The Handsomest Drowned Man

Gabriel García Márquez


  • Born March 6, 1927 → Died April 17, 2014

  • Colombian novelist and one of the greatest writers of the 20th century

    • awarded Nobel Prize for Literature in 1982

  • Best-known Latin American writer in history

  • Superb writer of short stories and an accomplished journalist

  • Works

    • The Leaf Storm

    • In Evil Hour

    • No One Writes to the Colonel

    • One Hundred Years of Solitude

Literary Terms

-Allusion-an expression designed to call something to mind without mentioning it explicitly; an indirect or passing reference.

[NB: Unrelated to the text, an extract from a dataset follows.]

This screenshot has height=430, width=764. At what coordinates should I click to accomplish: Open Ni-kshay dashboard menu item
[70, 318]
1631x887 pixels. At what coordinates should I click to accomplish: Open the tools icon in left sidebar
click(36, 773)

-Magic Realism- shows range of different concepts, share a common acceptance of magic in the rational world

-Symbolism- Esteban- a symbol of the god or gods of any religion that has the power to transform the lives of the people in a village

-Point of View- Third person

-Setting- Geographical context: more modern setting-a backwater village lost in time and no particular place


“He looked so forever dead, so defenseless, so much like their men that the first furrows of tears opened in their hearts.”

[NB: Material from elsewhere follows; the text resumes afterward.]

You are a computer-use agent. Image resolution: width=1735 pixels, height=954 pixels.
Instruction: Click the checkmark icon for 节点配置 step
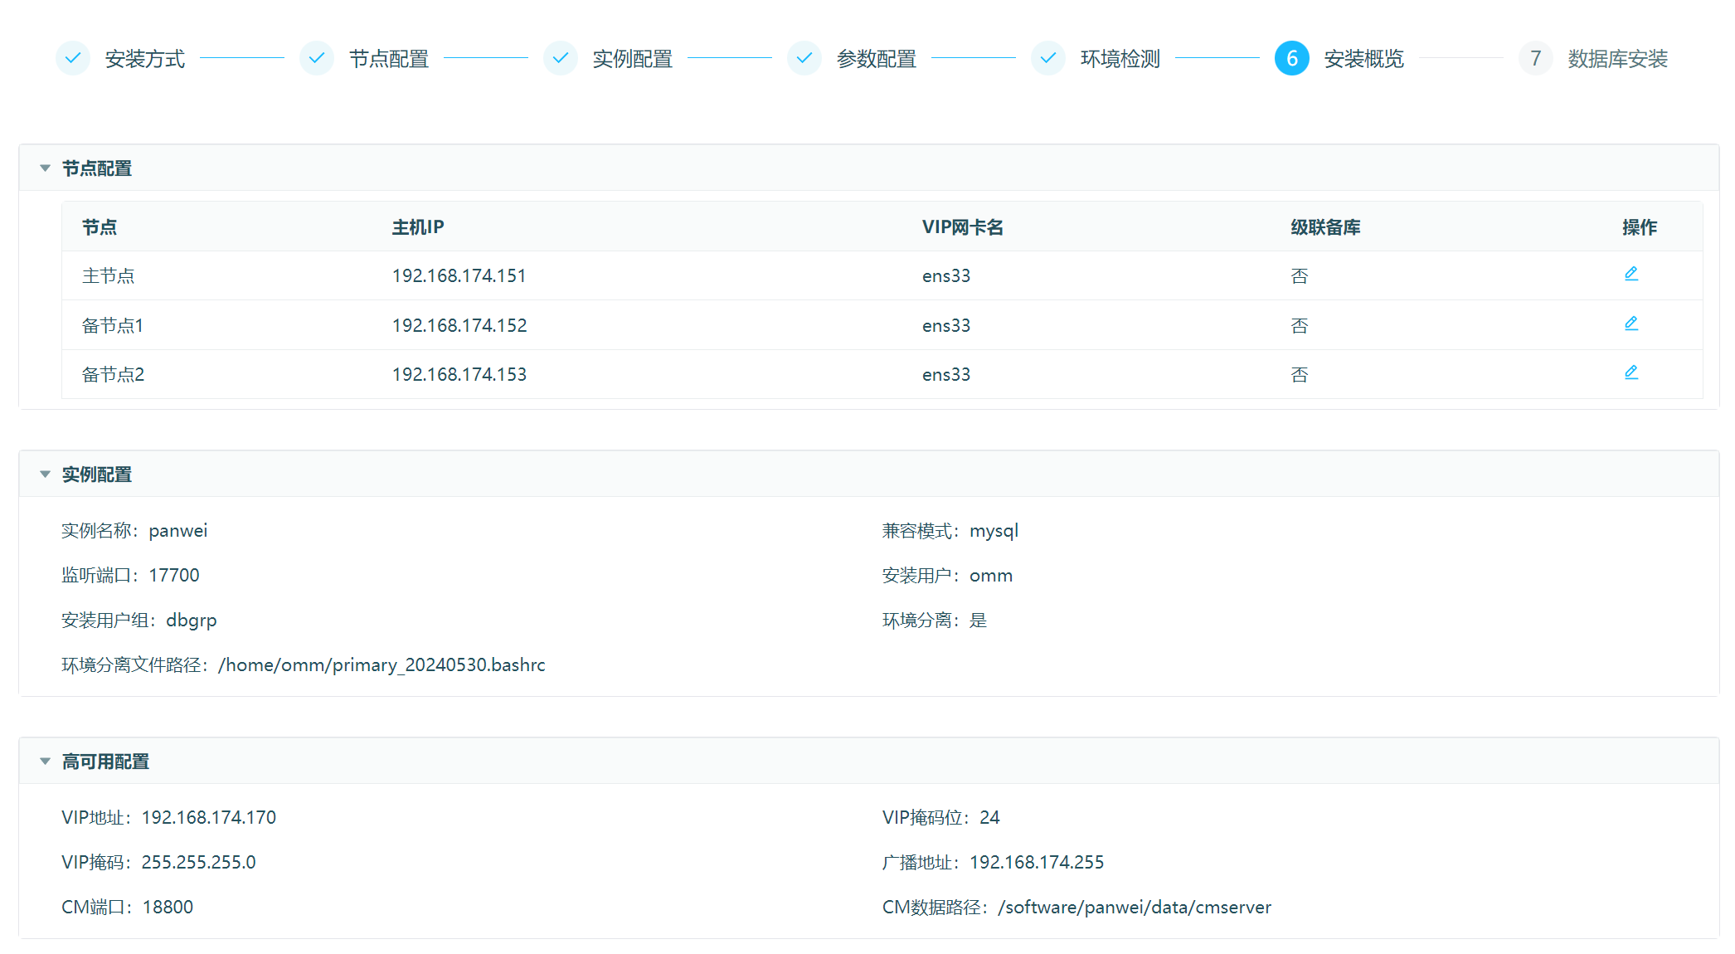point(317,58)
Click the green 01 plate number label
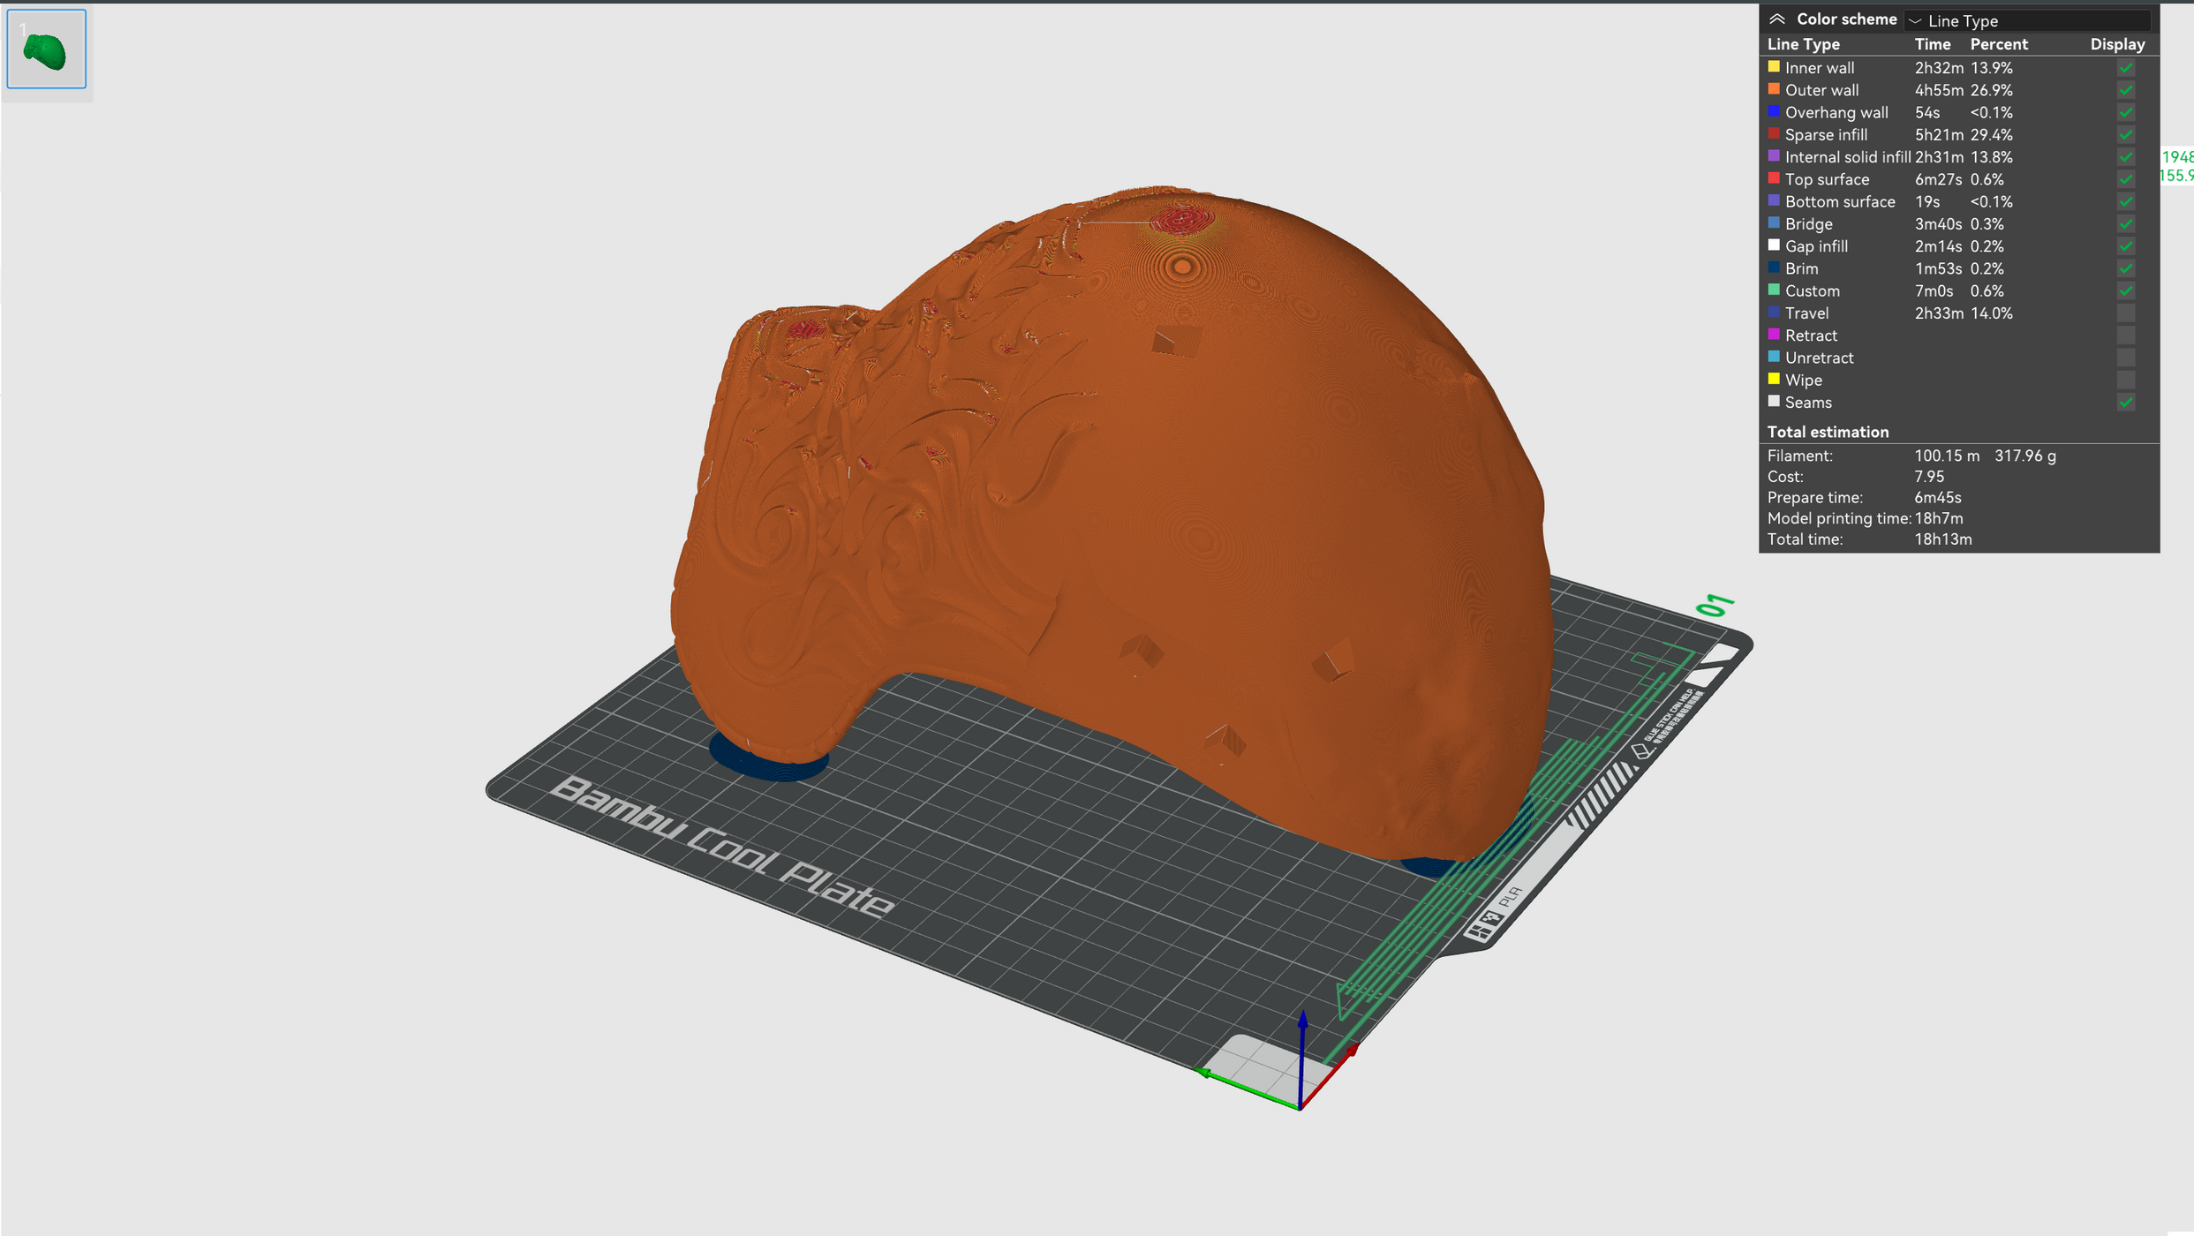This screenshot has height=1236, width=2194. 1715,606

“He had the smell of the sea about him and only his shape gave one to suppose that it was the corpse of a human being, because the skin was covered with a crust of mud and scales.”

“They did not even have to clean off his face to know that the dead man was a stranger.”

Brief Summary

The story starts with a group of children playing on the beach of a small village. In the waves a bulge is approaching. It turns out to be a drowned man, covered in seaweed, stones, and dead sea creatures. The men head to neighboring villages to see if the dead man belongs to one of them, while the women clean off the body and prepare it for a funeral.While the women work on the drowned man's body, they discover that he is the biggest, strongest-looking, and handsomest man they have ever seen in their lives, or could ever imagine. They conclude that he is a man named Esteban, and when the men return with the news that no neighboring towns can claim him, the women weep with joy that he is now "theirs." The men don't understand what all the fuss is about until the women show them the drowned man's face. Then they, too, are in awe at his handsomeness, his masculinity, and his size. While they admire the drowned man, they think that he must have been ashamed of his size in life, and must have felt awkward on account of it.Together, the villagers prepare a splendid funeral for the drowned man. When they finally let his body go over the cliff and back to the waves below, they all know that their lives have been permanently changed. They know that they will build their houses stronger and bigger, so as to be big enough for a man like Esteban. They will paint their walls brighter and plant flowers, so that some day, when the ships pass by their town, they will look at the bright, beautiful, fragrant town and say, "that's Esteban's village."


  1. How does the drowned man transform the people and their village?

  2. How does the description of the drowned man change over the course of the story?

  3. What are the men’s attitudes towards the man?

  4. What are the drowned man’s physical qualities?

  5. What do the villagers decide to do after they bury the drowned man?